Tags: Charlotte, education, PrePandemic, schools, Secretary, WFAE


Categories: Special needs education

US Schooling Secretary In Charlotte: Faculties Should Be Higher Than Pre-Pandemic | WFAE 90.7

U.S. Secretary of Education Miguel Cardona visited Johnson C. Smith University and a Charlotte Mecklenburg summer school on Monday to talk more about reopening schools than they did before the pandemic.

At Paw Creek Elementary School, northwest Charlotte, he and Congressman Alma Adams watched CMS teacher Lisa Wright guide children with special needs to make s’mores over a tissue paper campfire.

The lesson included fire safety, communication, and counting. It came from a curriculum that was paid for with federal COVID-19 aid. The S’mores, of course, came from staff who delivered them to the mock campfire.

Ann Doss Helms

Lisa Wright uses a tissue paper campfire as part of a Camp CMS lesson on fire safety and counting.

“I love it!” said Cardona. “I love the props.”

Cardona was in Charlotte on a tour to discuss President Biden’s Build Back Better program. He repeatedly said that rebuilding education will require more than going back to the pre-pandemic status quo.

“We really see this as an opportunity to hit the reset button on things that we know won’t work,” he said. “In the past we made gradual changes, but now we can be a little braver.”

Cardona didn’t offer much detail. He says it is up to the federal government to provide resources while local and state agencies make the policy.

Speaking to Johnson C. Smith, a historically black university in West Charlotte, he said federal funds would pay for better technology, more money for Pell grants, and modernizations of old buildings.

Adams and Cardona at JCSU.jpeg

Ann Doss Helms

US MP Alma Adams (left) and US Secretary of Education Miguel Cardona speak to reporters from Johnson C. Smith University.

“It’s really about investing in some of these buildings in our HBCUs that are over 120, 130 years old,” he said. “Students at HBCUs deserve the same high quality experience as any other student in facilities that are world-class and state-of-the-art.”

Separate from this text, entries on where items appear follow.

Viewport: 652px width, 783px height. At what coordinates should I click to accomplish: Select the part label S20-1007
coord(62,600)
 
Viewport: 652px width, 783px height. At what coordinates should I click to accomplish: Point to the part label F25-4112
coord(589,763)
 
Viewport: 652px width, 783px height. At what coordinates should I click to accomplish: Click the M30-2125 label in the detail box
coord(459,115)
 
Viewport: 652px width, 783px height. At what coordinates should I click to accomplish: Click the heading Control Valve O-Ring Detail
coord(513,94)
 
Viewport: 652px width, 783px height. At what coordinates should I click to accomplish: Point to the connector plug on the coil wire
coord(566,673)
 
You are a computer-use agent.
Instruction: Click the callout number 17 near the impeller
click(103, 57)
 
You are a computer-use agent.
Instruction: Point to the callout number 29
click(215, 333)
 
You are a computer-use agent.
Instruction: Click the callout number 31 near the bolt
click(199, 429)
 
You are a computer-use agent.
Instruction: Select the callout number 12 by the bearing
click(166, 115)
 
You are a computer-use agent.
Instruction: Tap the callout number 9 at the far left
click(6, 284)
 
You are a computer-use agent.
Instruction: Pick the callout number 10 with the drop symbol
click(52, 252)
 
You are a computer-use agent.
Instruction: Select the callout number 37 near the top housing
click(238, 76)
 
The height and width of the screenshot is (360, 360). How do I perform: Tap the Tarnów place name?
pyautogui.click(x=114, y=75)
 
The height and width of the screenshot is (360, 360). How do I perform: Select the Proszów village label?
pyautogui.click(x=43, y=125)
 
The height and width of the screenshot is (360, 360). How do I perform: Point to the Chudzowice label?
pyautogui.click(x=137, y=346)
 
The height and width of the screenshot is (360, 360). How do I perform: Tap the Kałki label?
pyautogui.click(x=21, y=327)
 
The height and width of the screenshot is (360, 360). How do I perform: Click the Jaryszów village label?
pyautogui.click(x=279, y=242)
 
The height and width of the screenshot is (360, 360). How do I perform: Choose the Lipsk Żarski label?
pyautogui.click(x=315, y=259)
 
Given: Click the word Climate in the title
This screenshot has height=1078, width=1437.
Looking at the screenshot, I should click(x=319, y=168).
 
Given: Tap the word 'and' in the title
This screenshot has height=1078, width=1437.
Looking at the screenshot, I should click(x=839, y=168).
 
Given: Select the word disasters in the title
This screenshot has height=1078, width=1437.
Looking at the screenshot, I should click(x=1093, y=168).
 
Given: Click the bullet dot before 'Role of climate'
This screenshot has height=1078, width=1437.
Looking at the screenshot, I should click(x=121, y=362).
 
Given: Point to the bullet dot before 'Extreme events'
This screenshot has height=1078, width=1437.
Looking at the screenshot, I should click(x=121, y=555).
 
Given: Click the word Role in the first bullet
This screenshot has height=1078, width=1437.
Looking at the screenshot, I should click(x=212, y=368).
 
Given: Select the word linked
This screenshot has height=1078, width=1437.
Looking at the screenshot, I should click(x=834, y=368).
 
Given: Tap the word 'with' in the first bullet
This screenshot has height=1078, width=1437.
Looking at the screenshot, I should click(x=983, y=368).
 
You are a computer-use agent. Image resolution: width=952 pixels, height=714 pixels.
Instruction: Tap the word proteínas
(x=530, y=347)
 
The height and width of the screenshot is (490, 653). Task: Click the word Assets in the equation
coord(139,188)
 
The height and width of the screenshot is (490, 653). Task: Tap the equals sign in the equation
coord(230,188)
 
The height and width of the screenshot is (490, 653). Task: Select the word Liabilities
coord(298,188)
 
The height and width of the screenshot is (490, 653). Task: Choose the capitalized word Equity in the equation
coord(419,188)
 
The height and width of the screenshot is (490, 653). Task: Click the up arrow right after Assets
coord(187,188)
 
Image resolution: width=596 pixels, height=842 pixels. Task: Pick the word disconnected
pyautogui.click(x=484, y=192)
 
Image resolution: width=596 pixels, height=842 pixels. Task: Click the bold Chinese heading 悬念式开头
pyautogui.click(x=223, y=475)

Cardona said schools need to involve families better than they did before the pandemic.

At Paw Creek, he spoke to parents of students with special needs about using long distance connections to help all families stay in touch with schools. And he said in a region with a large and growing Latino population, better family-school connections are important.

“Our stakeholder engagement cannot be what it was before the pandemic. These families, especially Latino families, have been hit harder in many areas, ”he said. “So we have to do more to get these families involved so that they feel safe in our schools.”

Cardona’s parents came to the United States from Puerto Rico and he learned English as a second language.

Now that vaccinations are available and COVID-19 cases have declined, Cardona said it was important to get students back into classrooms.

“A safe and quick return to school is best for all students,” he said at Johnson C. Smith.

But he said in an interview that he doesn’t regret that so many schools have closed for so long in the past year.

“Not at all,” he said. “As the father and husband of an educator, your safety was nothing I would ever compromise.”

Cardona was instrumental in these decisions as the Connecticut Education Officer.

“I think we made the right decisions based on the information we had,” he said. “The point now is to make sure we continue to rely on what science tells us, to reopen schools as soon as possible and as safely as possible, and to make sure it is us once the students are in school doing better than before. “


Don’t miss these tips!

We don’t spam! Read our privacy policy for more info.